Post Mon, Jan 23 2017, 9:41 am
Op I totally totally get you.

But I still think you should name after your grandmother/father.

You said you "were very close to" your grandparents. I really think it'll grow on you.

My grandfather, whom I loved but mostly knew in his olden days after a crippling stroke, had a name I didn't really like. I have lots of nephews and cousins named after him. The name is the most beautiful name to me now. It's not even my child and I love the name.

Same with my second dd. Her name is a very very typical name I don't really go for. But I love my grandma (dhs grandma) and so she carries her mothers name. I grew to love it becuase I love my child amd my grandma. And from what I've learned, my great grandma was an incredible woman with lots of faith and love and good middos. At first it felt like I'm calling her a very "foreign" name. It didn't connect. So I called her "baby" until she was old enough to smile and respond properly and the name stuck. If the name isn't ugly or you don't really hate it, I think go for it.

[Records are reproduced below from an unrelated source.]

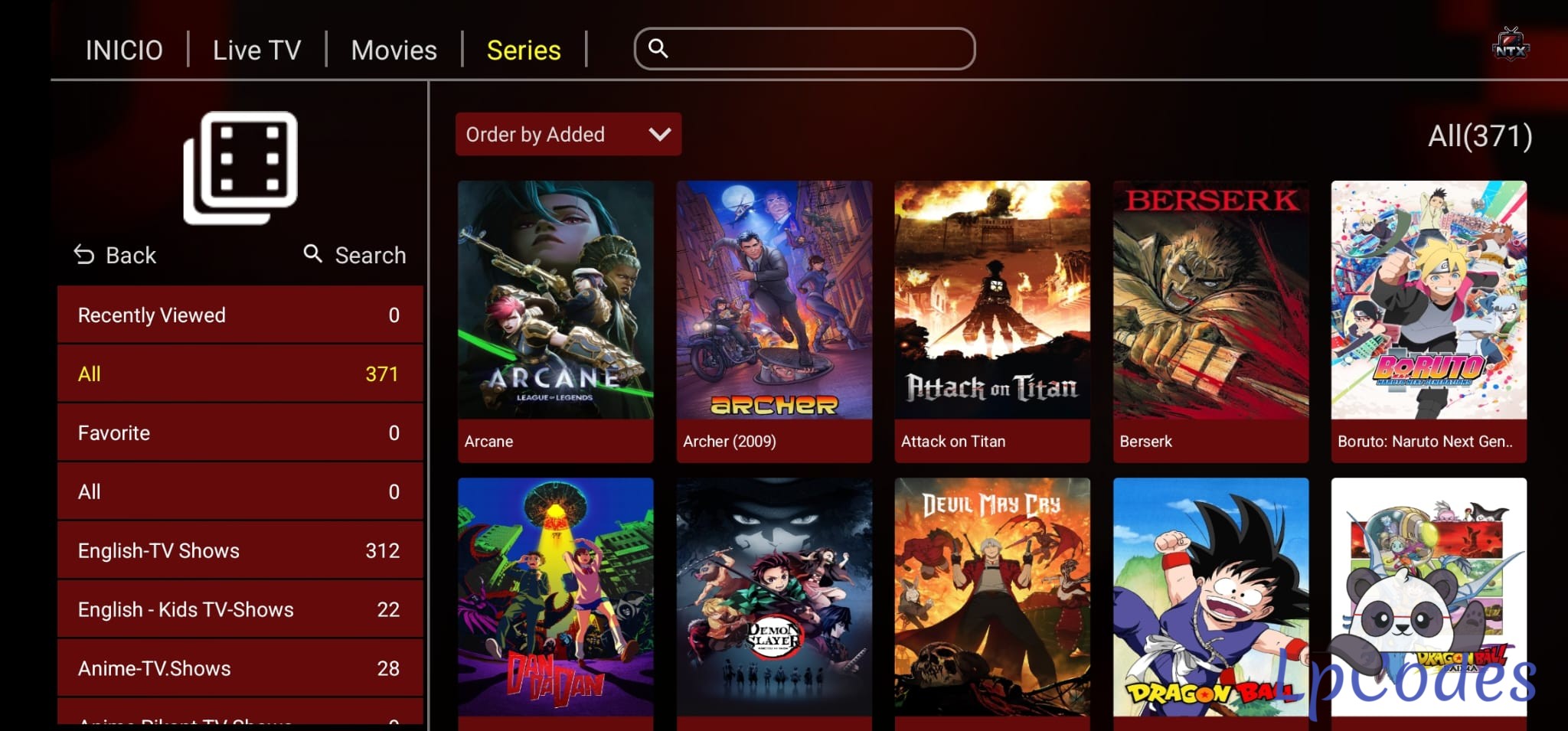This screenshot has height=731, width=1568.
Task: Open the Arcane series poster
Action: coord(556,321)
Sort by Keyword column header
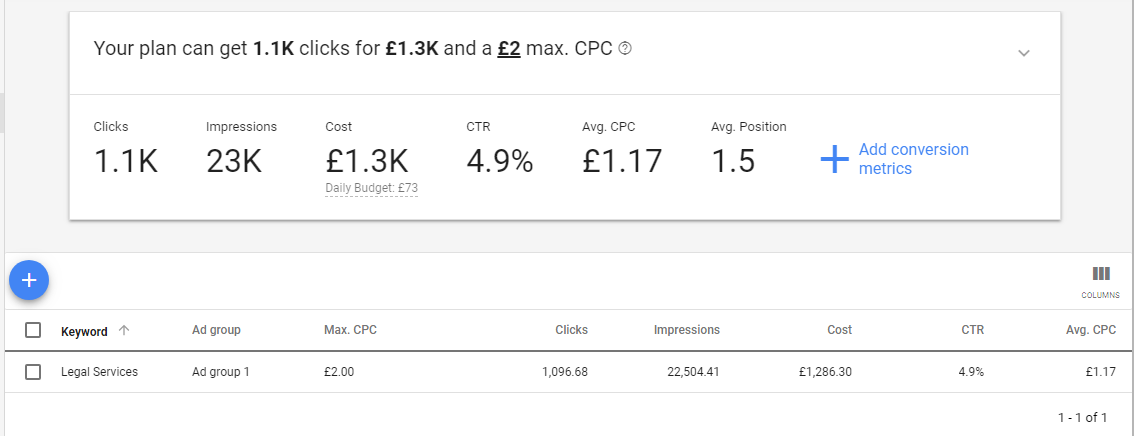The width and height of the screenshot is (1134, 436). point(84,331)
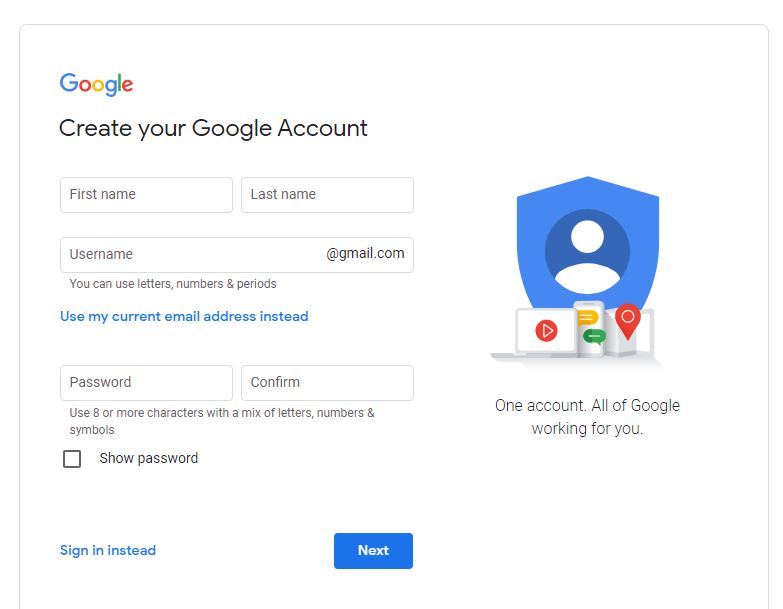Click the Google logo
The height and width of the screenshot is (609, 783).
pos(96,84)
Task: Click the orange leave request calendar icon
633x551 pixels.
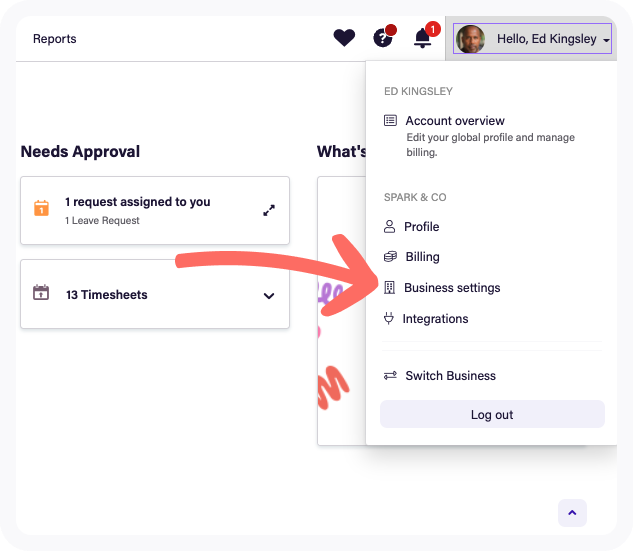Action: [x=41, y=209]

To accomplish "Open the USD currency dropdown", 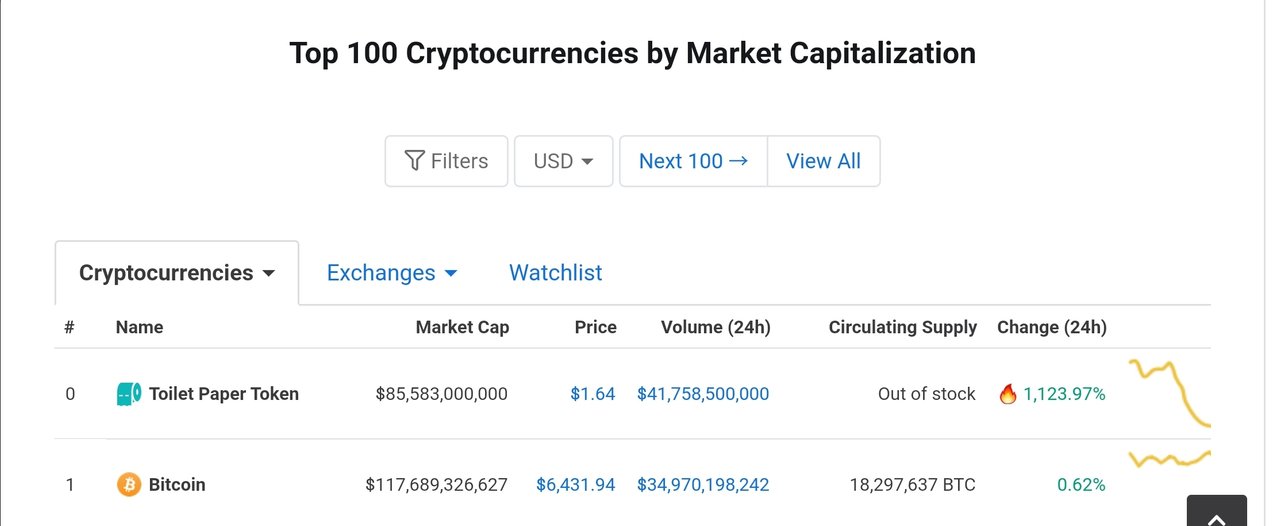I will pos(563,161).
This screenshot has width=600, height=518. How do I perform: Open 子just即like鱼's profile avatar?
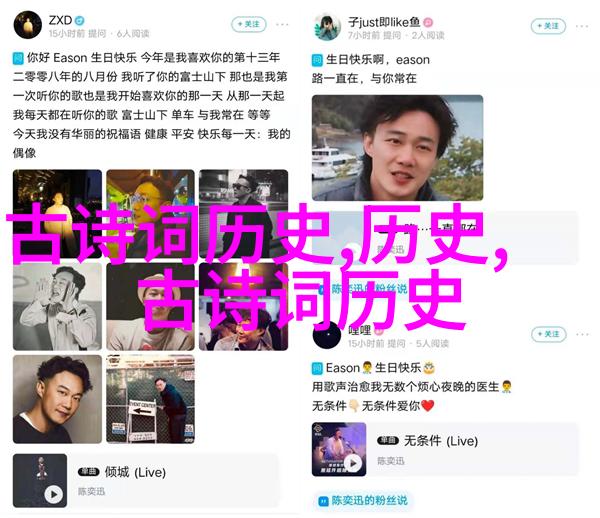(327, 27)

My first child was names after the woman I loved most in my life. My PDed mother and her family were putting insane pressure for me to name after her PDed mother and I stood my ground. I'm happy I did even though that grandmother had a beautiful name.
I very much believe that a name is connected to the shoresh neshama and my childs personality and temperament is so much like my grandmother (dad's mom). I pray that I bring her up to be the person she is supposed to be.

That's my two (or more Wink ) cents about if you should or shouldn't, that is entirely up to you.

But what I think would REALLY help you would be a few quiet minutes by youself. Look deep within youself, and listen to your gut. Can the name grow on you? Say the names loudly to youself and listen to yourself.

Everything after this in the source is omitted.